Ever since I had a version of this salad last month at Cookbook Club I've been making it regularly. The elements of the salad can increased or decreased depending on your taste or what you have on hand. This version is fennel heavy but you could scale back the fennel and add more cucumber, radish, and onion. On occasion I've varied it by adding goat cheese crumbled over the top, or adding avocados, or adding smoked fish -- all delicious.
Fennel and Blood Orange Salad
adapted from a recipe in Jamie's Italy
2 fennel bulbs
1/2 small red onion
1/3 English cucumber (the long skinny type which comes wrapped in plastic)
4 or 5 radishes
3 blood oranges (or use naval oranges, Cara Cara oranges, or a combination)
2 tablespoons of white wine vinegar
6 tablespoons of olive oil
1. Take the stalks off the fennel bulbs, reserving some of the fronds for garnishing. Halve the fennel bulb from top to bottom. Take the outer layer off if it doesn't look fresh, and remove the core. Slice the fennel as thinly as possible either with a mandoline or with a knife. Half or quarter the pieces so they are bite-sized.
2. Slice the onion, cucumber, and radishes so they are as thin as possible. Paper thin is what you're going for here. Toss with salt.
3. Cut the oranges by slicing off the top and bottom, and then slicing off the skin from the top to bottom, cutting deeply enough to take the pith (the white coating) with it. Then slice the orange horizontally.
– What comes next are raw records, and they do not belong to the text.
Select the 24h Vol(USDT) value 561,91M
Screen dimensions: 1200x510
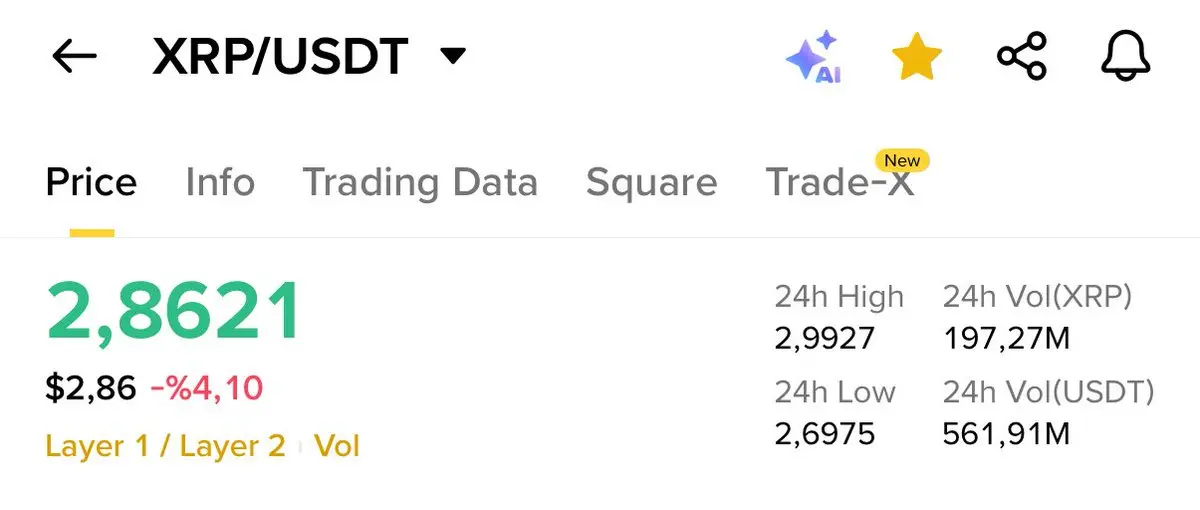1006,433
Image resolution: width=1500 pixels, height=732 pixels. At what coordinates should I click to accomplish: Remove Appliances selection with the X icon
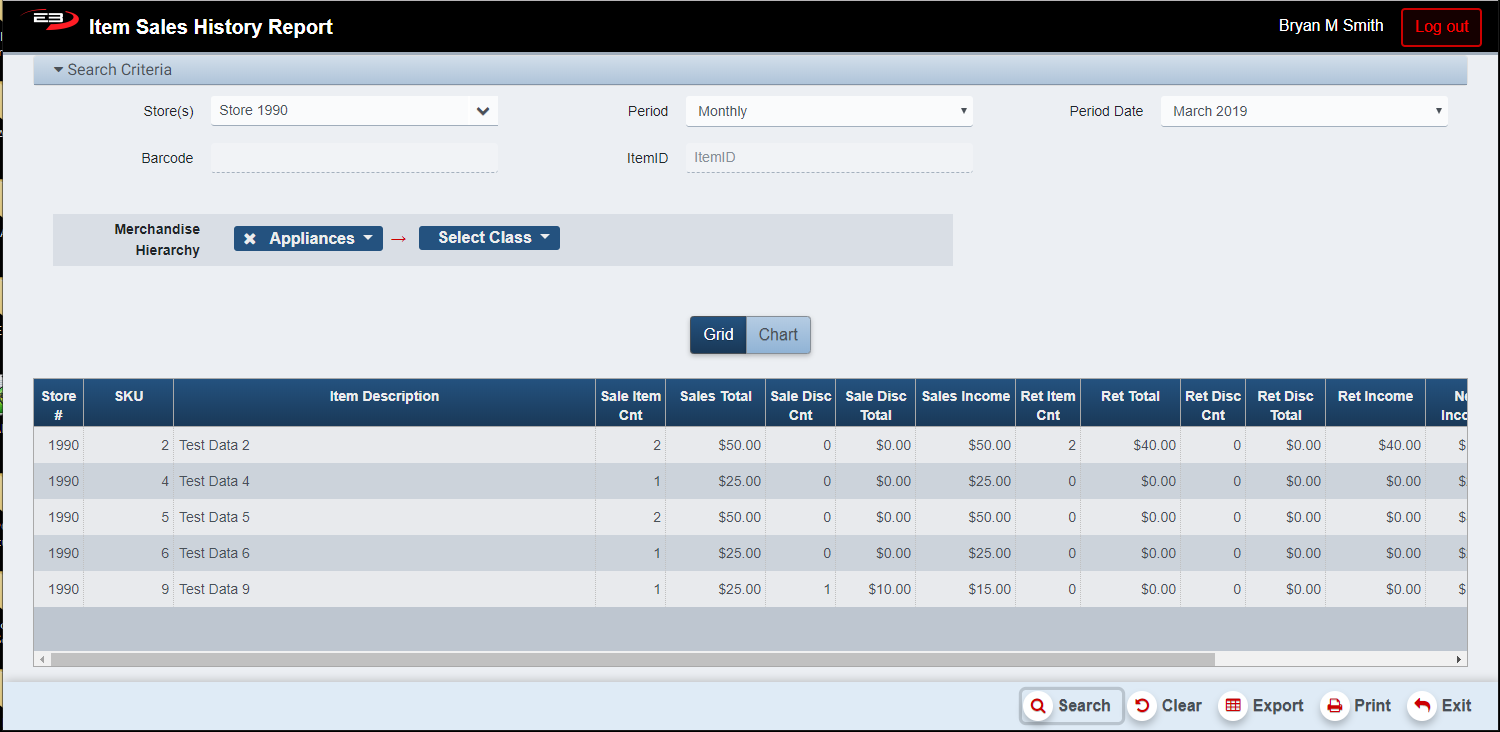(x=250, y=239)
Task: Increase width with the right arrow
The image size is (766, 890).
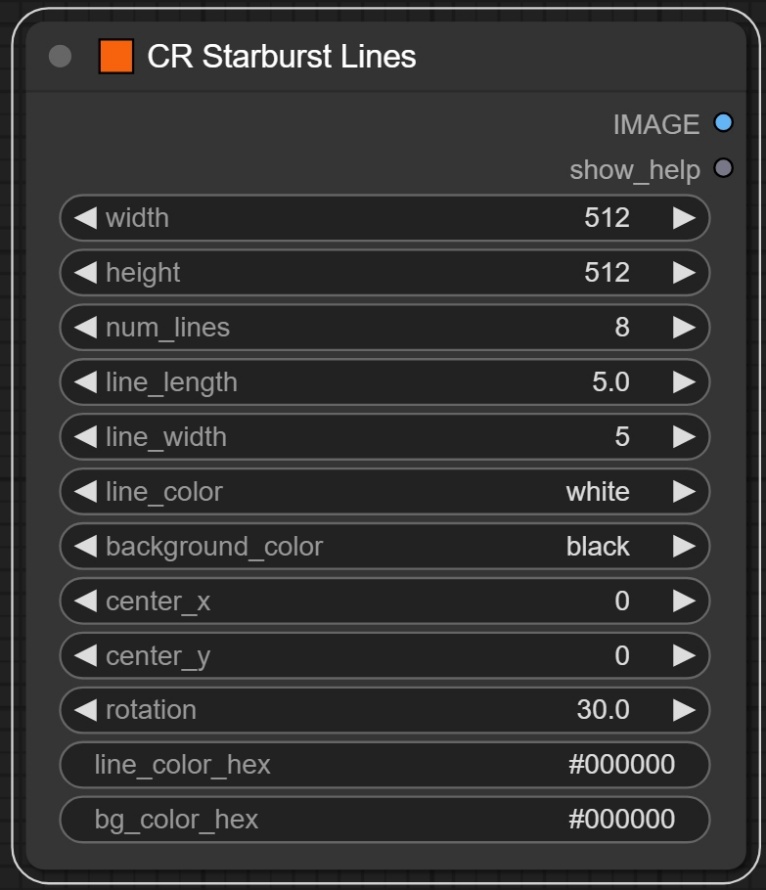Action: 684,218
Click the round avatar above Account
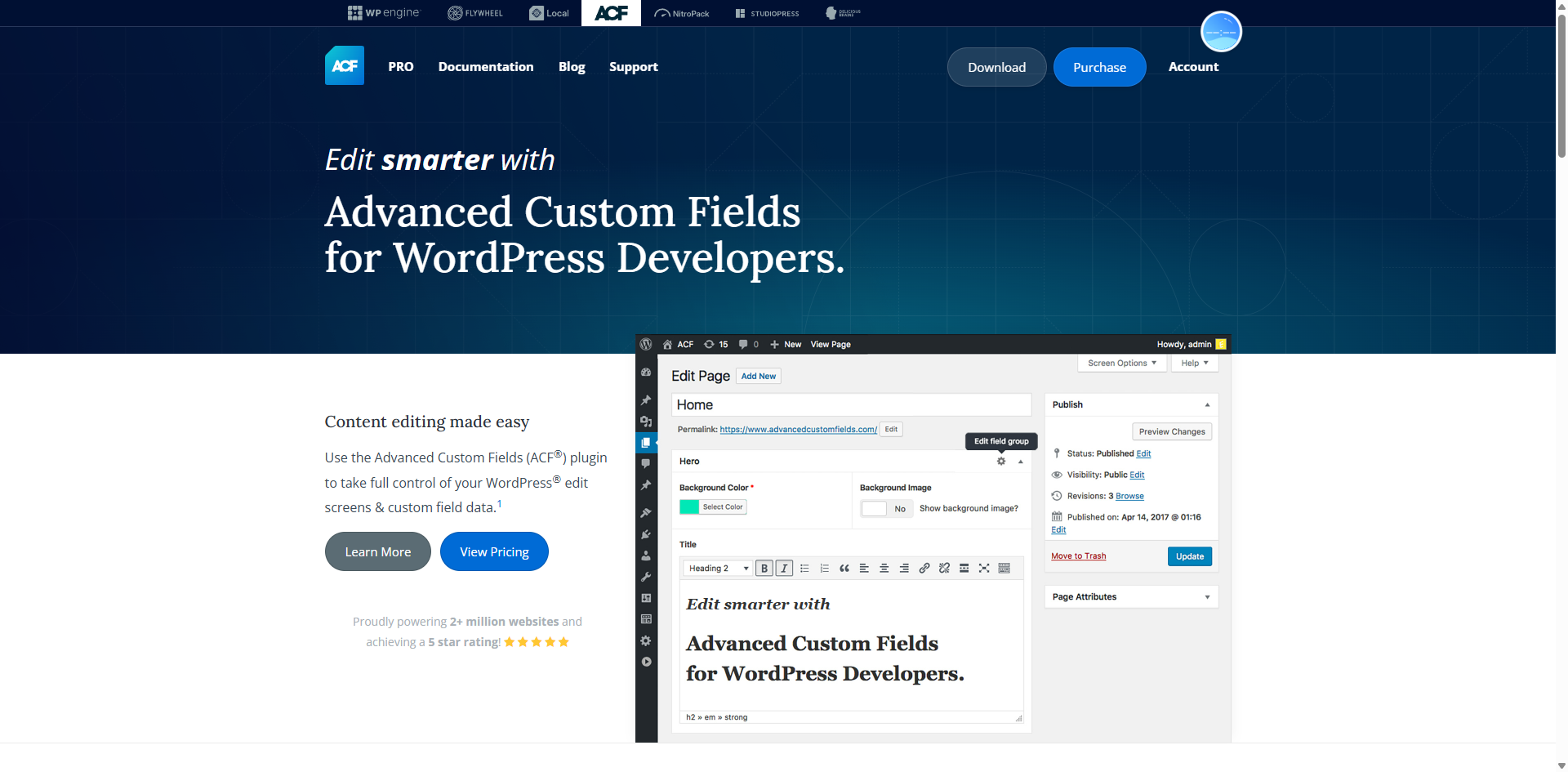Image resolution: width=1568 pixels, height=772 pixels. pyautogui.click(x=1221, y=32)
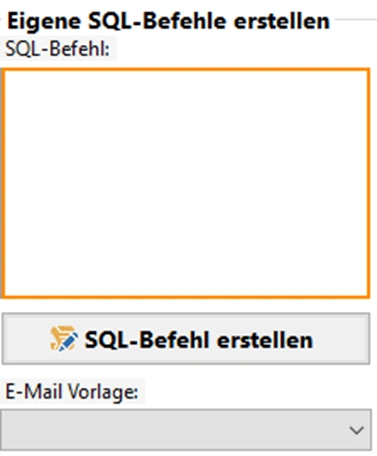The image size is (377, 456).
Task: Expand the E-Mail Vorlage chevron arrow
Action: pos(357,430)
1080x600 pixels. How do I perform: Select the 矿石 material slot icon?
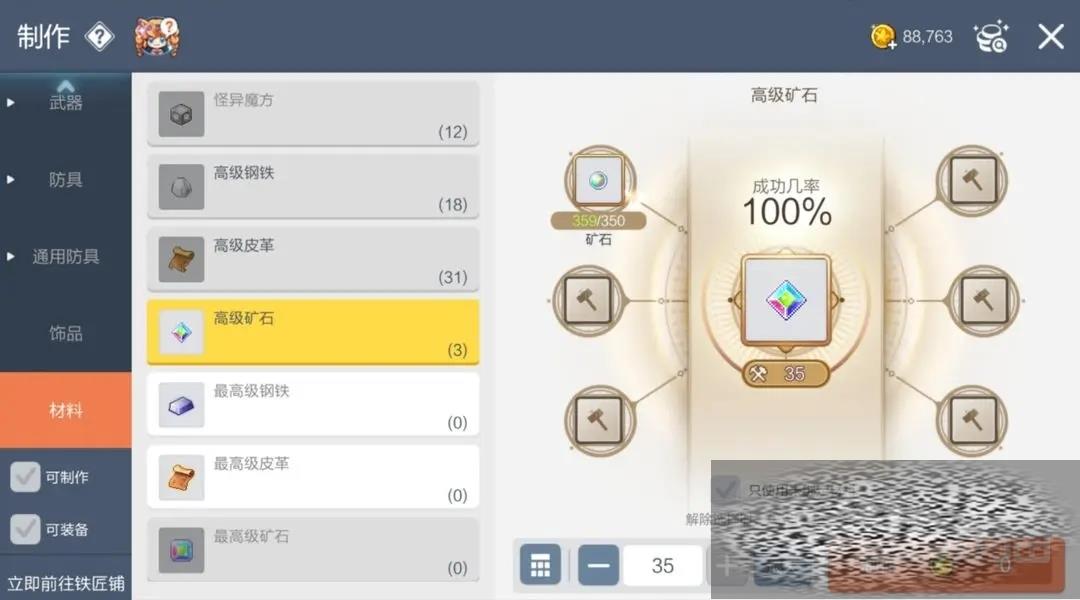point(599,180)
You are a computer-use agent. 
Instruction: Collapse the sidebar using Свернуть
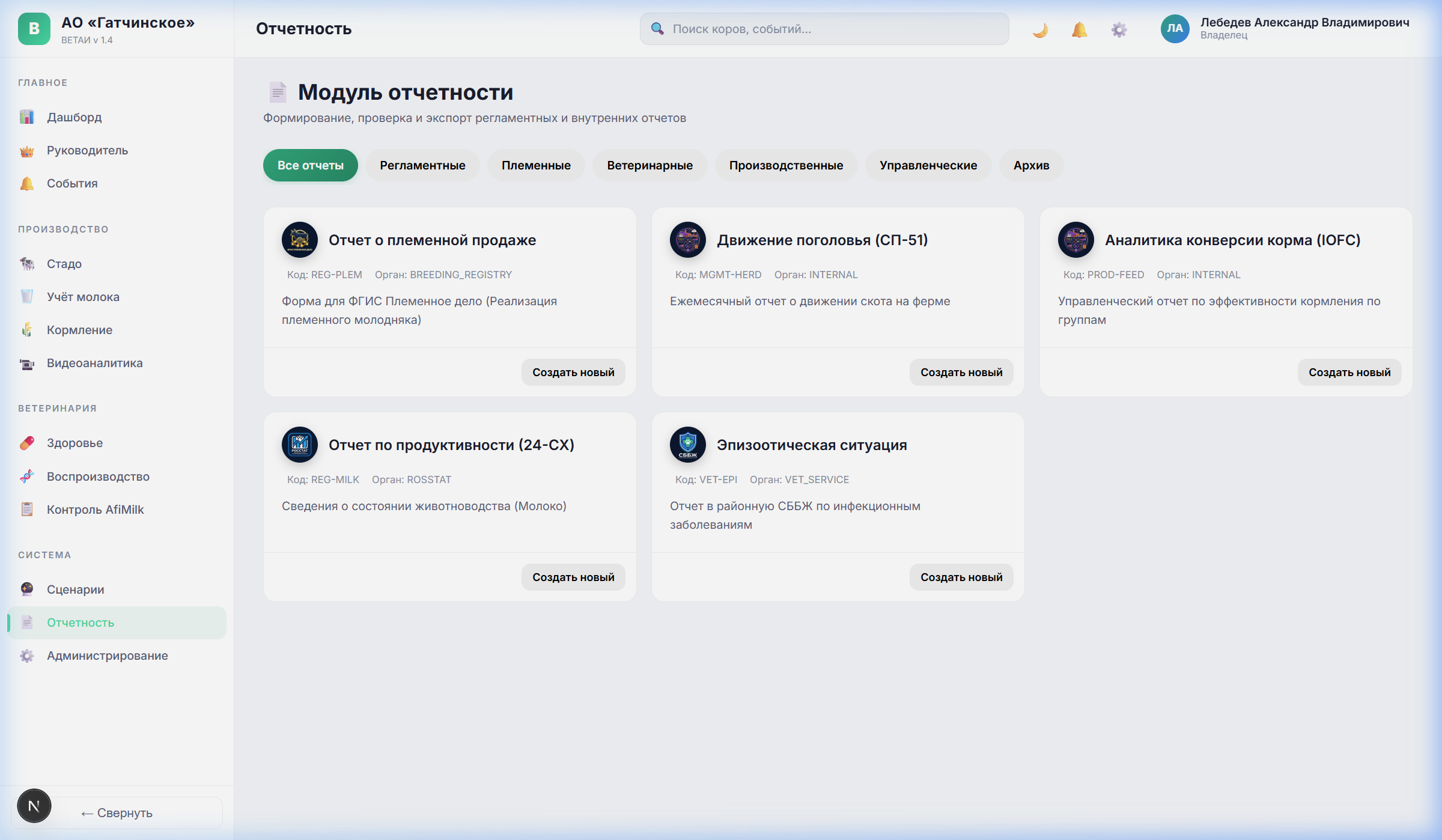coord(116,812)
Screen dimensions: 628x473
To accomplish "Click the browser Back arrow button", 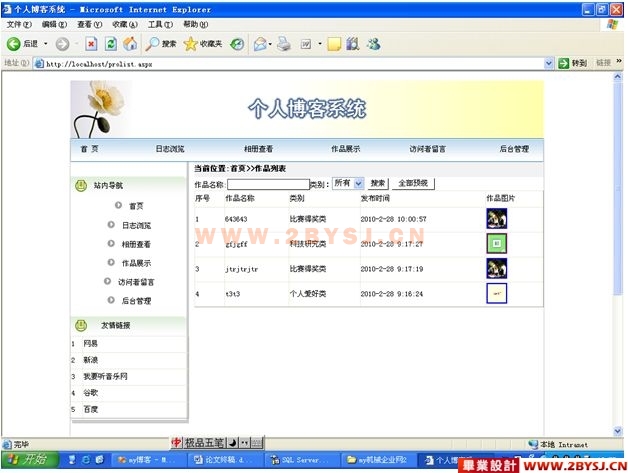I will tap(14, 44).
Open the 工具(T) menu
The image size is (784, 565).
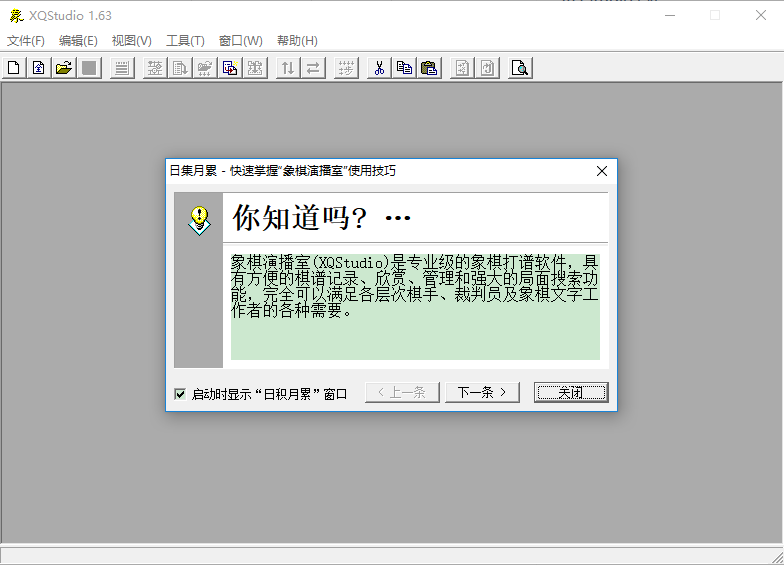pyautogui.click(x=185, y=41)
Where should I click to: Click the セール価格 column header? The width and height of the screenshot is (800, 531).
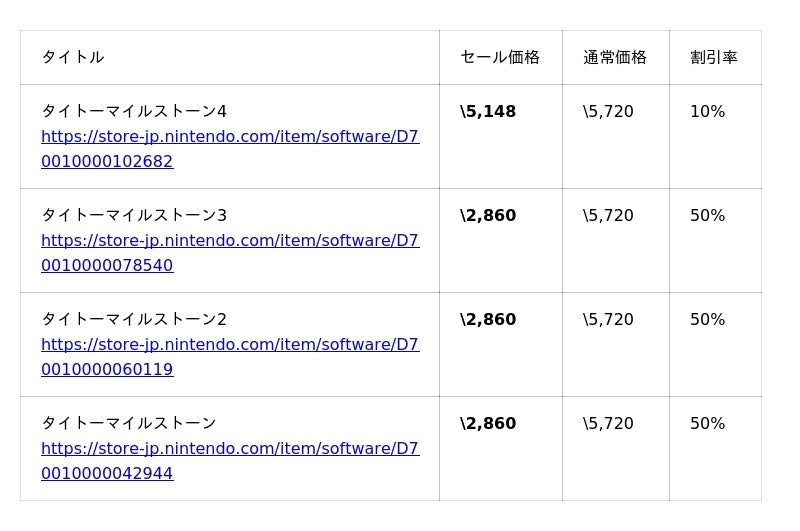click(x=500, y=58)
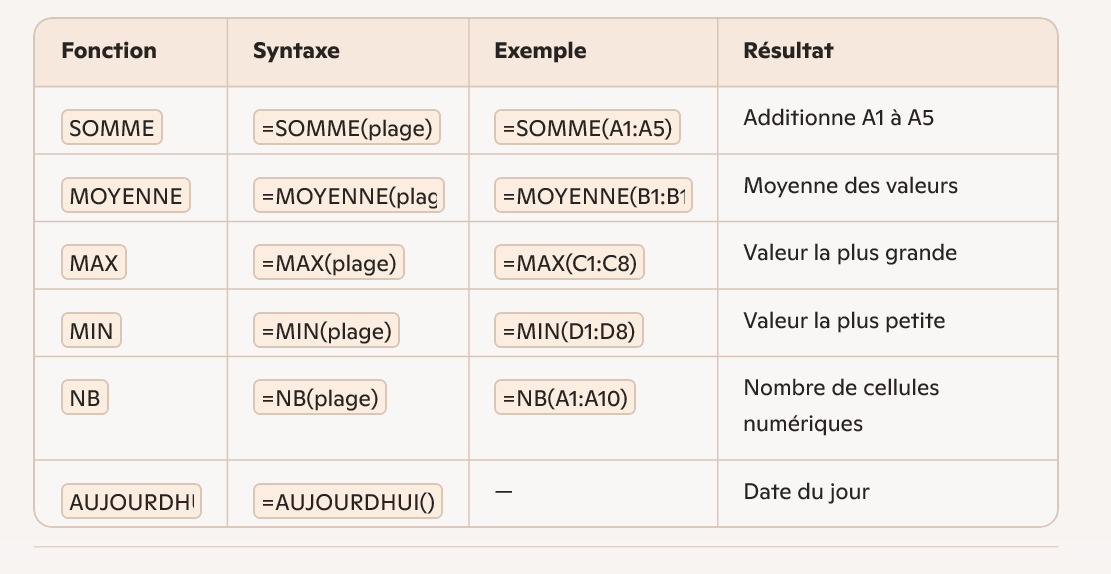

4. Add vinegar, oil, a pinch of salt and grindings of pepper to a small jar. Shake the jar to combine. Taste for flavor by dipping a piece of sliced vegetable in it and add additional salt, vinegar, or pepper if needed.
5. Add vegetables and orange slices to the salad bowl. Add enough dressing to moisten and toss. Taste for seasoning again and adjust if needed. Garnish salad with fennel fronds and serve.